Paradójicamente el último clavo en una reputación muy difícil, casi imposible de ser revertida por campañas o lobby, la dio un video de Travis Kalanick, cuando era el CEO de la empresa. Allí se lo ve conducido por un chofer de Uber que lo increpa por cambiar las reglas de funcionamiento todo el tiempo, aumentar las exigencias a los “socios” y reducir la tarifa caprichosamente. Kalanick respondió con una pequeña pero densa muestra del ideario neoliberal: “Mentira (bullshit). Algunos no quieren responsabilizarse por su propia mierda. Siempre culpan a alguien más”.
Pese a las protestas de Kalanick, estaba claro que su emprendedorismo de shock encontraba más resistencias que resultados.

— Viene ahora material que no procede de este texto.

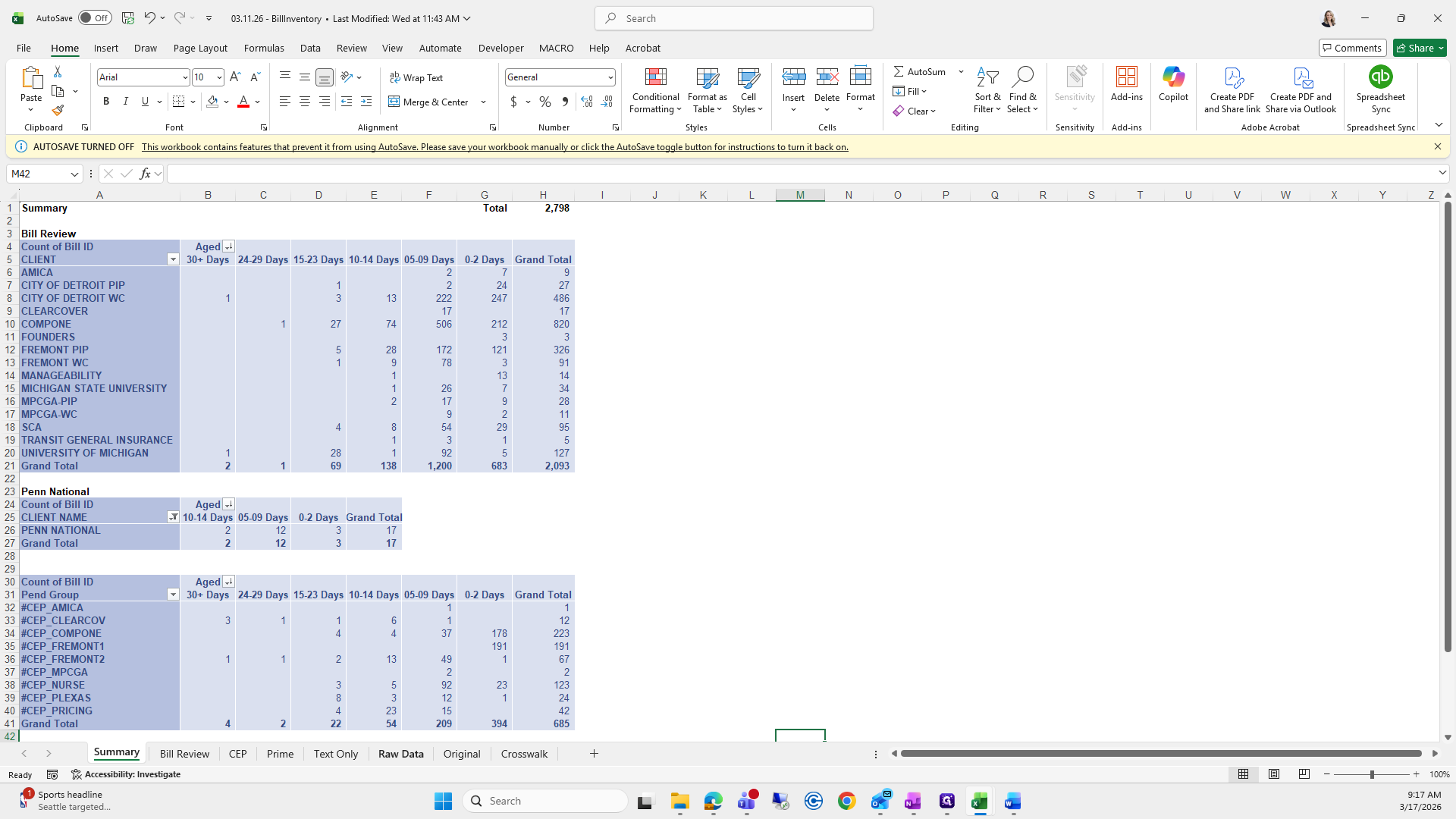Click the Format Painter icon
The height and width of the screenshot is (819, 1456).
point(58,111)
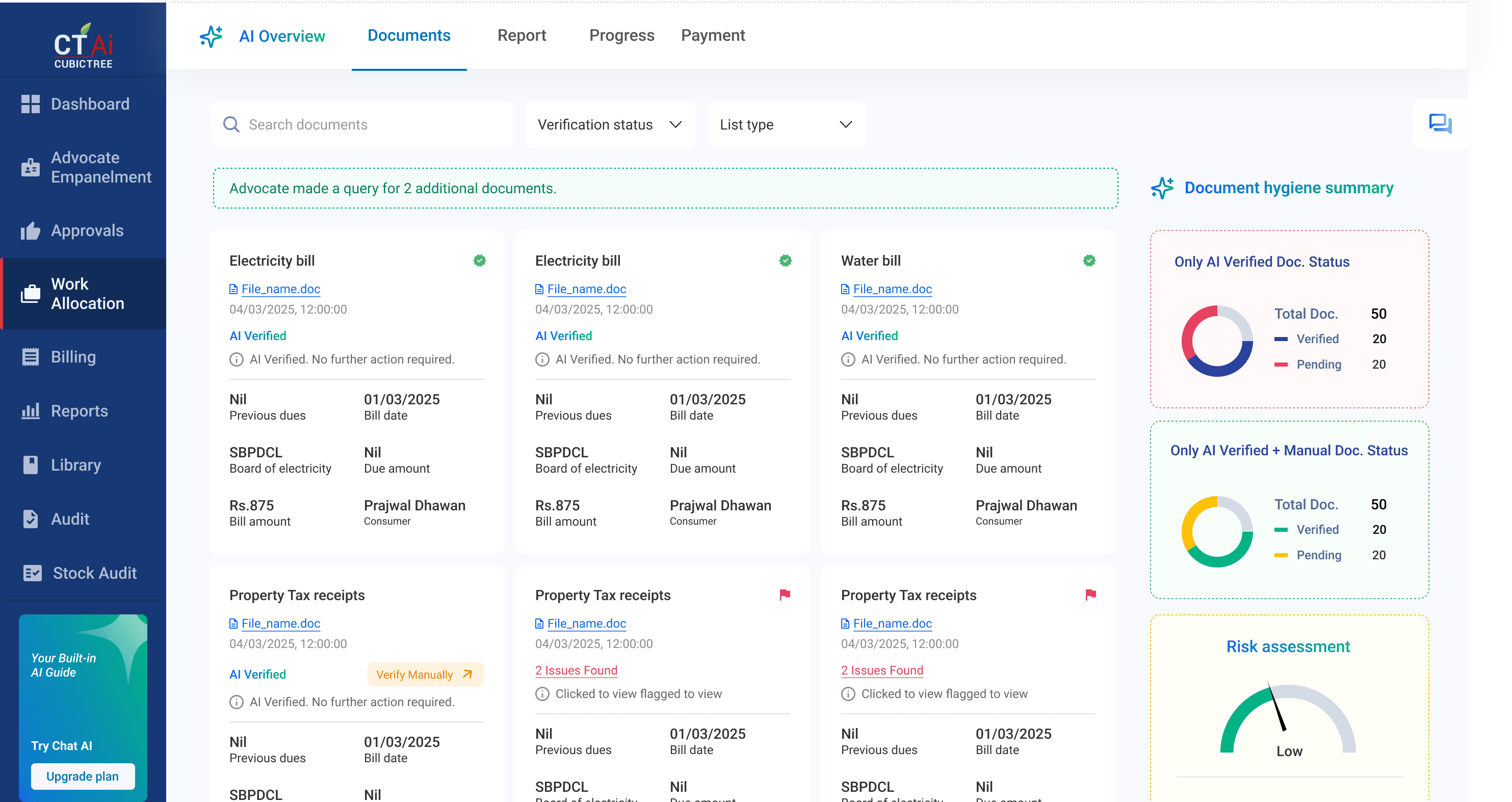The image size is (1512, 802).
Task: Click the AI Overview sparkle icon
Action: pos(212,36)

Los inversionistas de la empresa, cotizada en unos 62.000 millones de dólares, se alarmaron al punto de quitar de en medio a Kalanick a mediados de 2017. Para remplazarlo eligieron a Dara Khosrowshahi, de origen iraní, con experiencia en empresas de tecnología y parte del Concejo del New York Times, entre otros actividades.
Soltar lastre
Desde que Khosrowshahi tomó el mando la empresa comenzó a deshacerse de los proyectos más conflictivos: en marzo de este año vendió su sistema de delivery de comida del sudeste asiático a un competidor que, a cambio, le cedió un paquete accionario del 27,5 por ciento. En Rusia y otros países del este europeo se asoció con Yandex, el buscador más popular de Rusia, a cambio de acciones. En mayo decidió cerrar su ambicioso proyecto de autos que se manejan solos luego de que uno de ellos atropellara y matara a una mujer en Arizona. Y llegó a una acuerdo con Alphabet (la empresa matriz de Google) por una patente.

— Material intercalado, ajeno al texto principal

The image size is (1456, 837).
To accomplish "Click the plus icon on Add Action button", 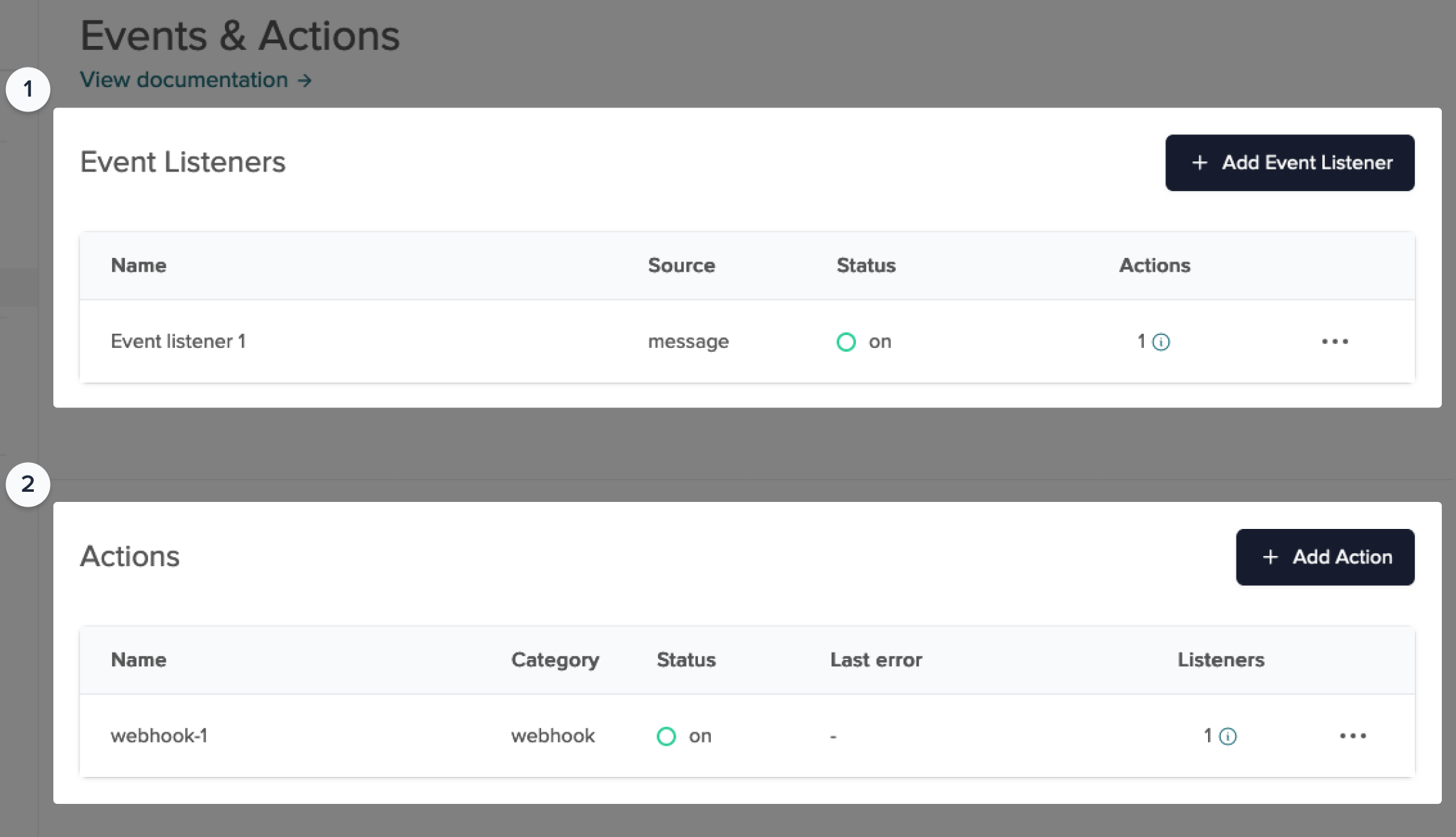I will pyautogui.click(x=1271, y=557).
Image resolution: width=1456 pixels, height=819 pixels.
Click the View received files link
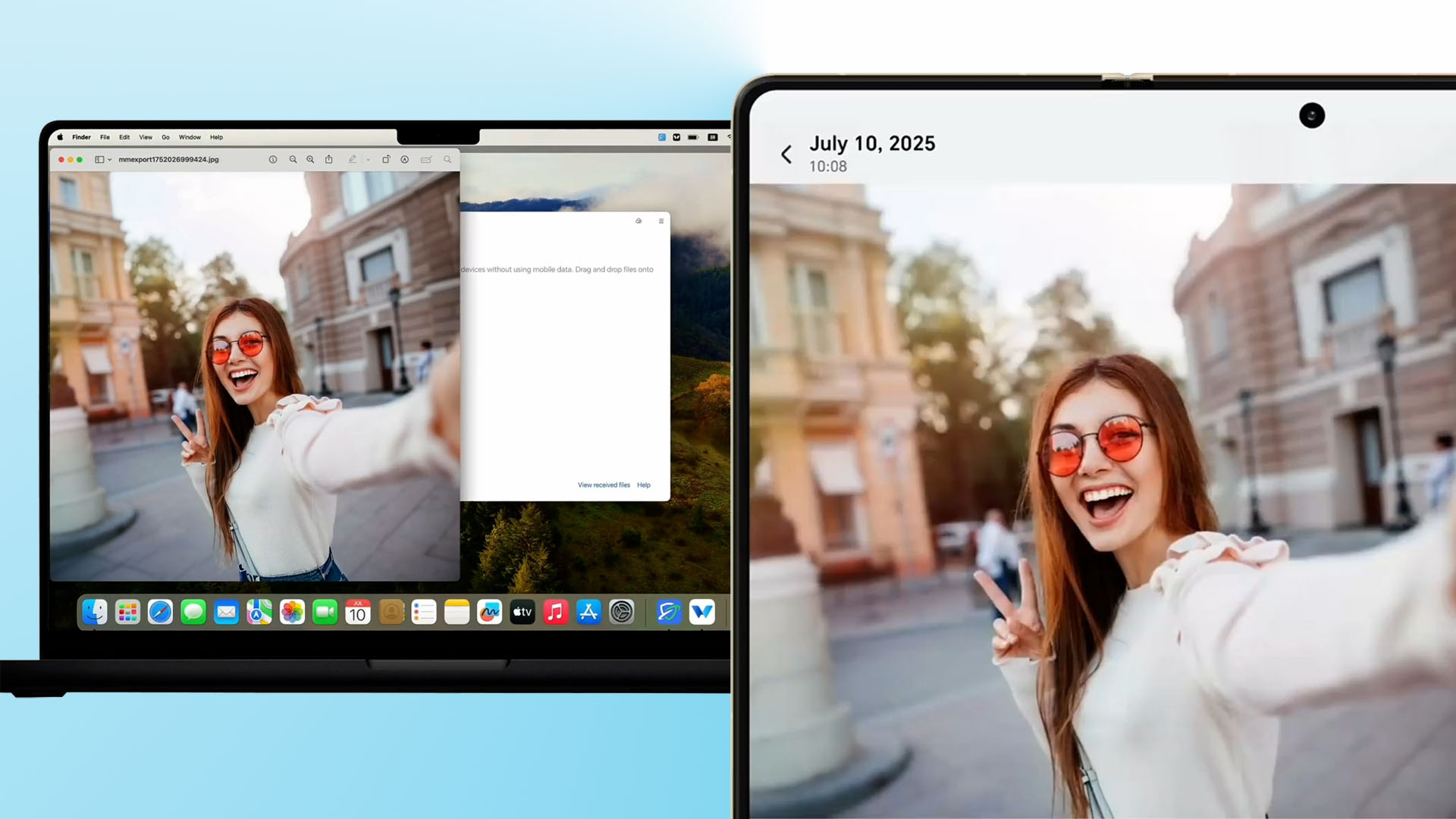[604, 485]
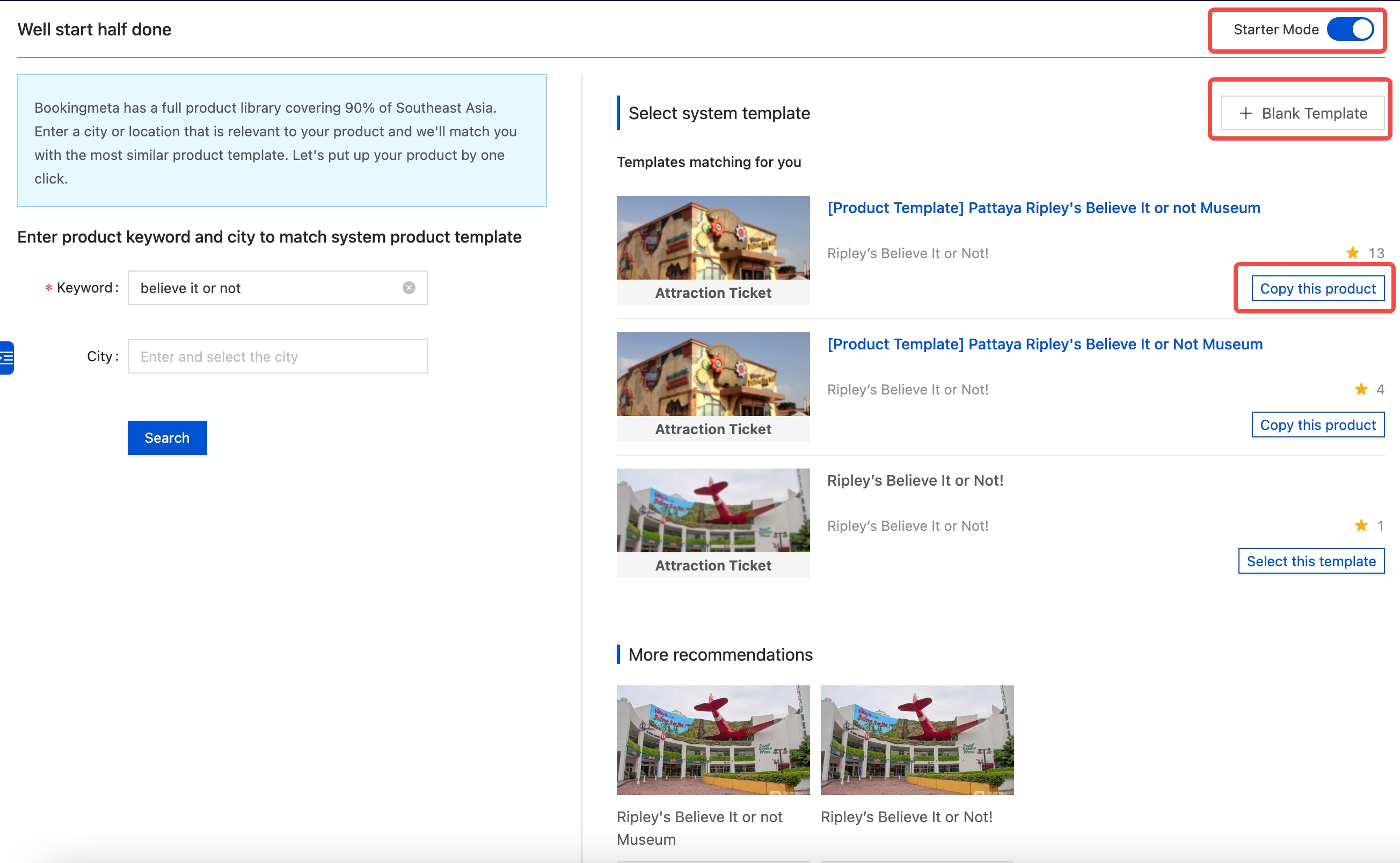Screen dimensions: 1400x863
Task: Click third result's Ripley's Believe It title
Action: 915,480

¿El resultado? Luego de soltar lastre, Uber reportó ganancias por 2450 millones de dólares sobre una facturación de 11.300 millones en el primer trimestre de 2018. En el anterior había perdido 1100 millones. Solo había una antecedente de resultados positivos en un trimestre de 2016, luego de abandonar el mercado chino en manos de un competidor que le dio un 20 por ciento de su propia empresa. Finalmente, Uber parece dispuesto a dejar atrás, al menos por el momento, su versión más belicosa para disfrutar de lo conquistado, como un imperio que detiene su avance para rearmarse. Cierta estabilidad que reduzca el costo, sobre todo legal, de tantos conflictos permite explotar un formidable modelo de negocios con comisiones de cerca del 25 por ciento sobre viajes que se hacen en cualquier rincón del mundo, pero sin invertir en combustible, mantenimiento automotor, seguros o empleados: es prácticamente como una panadería que recibe la harina gratis o una imprenta a la que regalan el papel.
Lo más probable es que Uber haya puesto su casa en orden para preparar el lanzamiento de sus acciones en la bolsa. Por otro lado, esa misma tranquilidad parece tener como costo aceptar, finalmente, que es una empresa de transporte y las regulaciones que eso conlleva. Esta condición hace que el negocio resulte más “normal”, es decir, pierda el atractivo de márgenes de ganancias prácticamente escindidos de los costos de operación. Esto es, hacer como otras empresas tecnológicas que controlan nichos de mercado y aprovechan su poder para poner condiciones y evitar la competencia.
El camino para mejorar su imagen no será fácil: Londres le dio una licencia por quince meses en lugar de los cinco años habituales y seguramente mantendrá un ojo atento.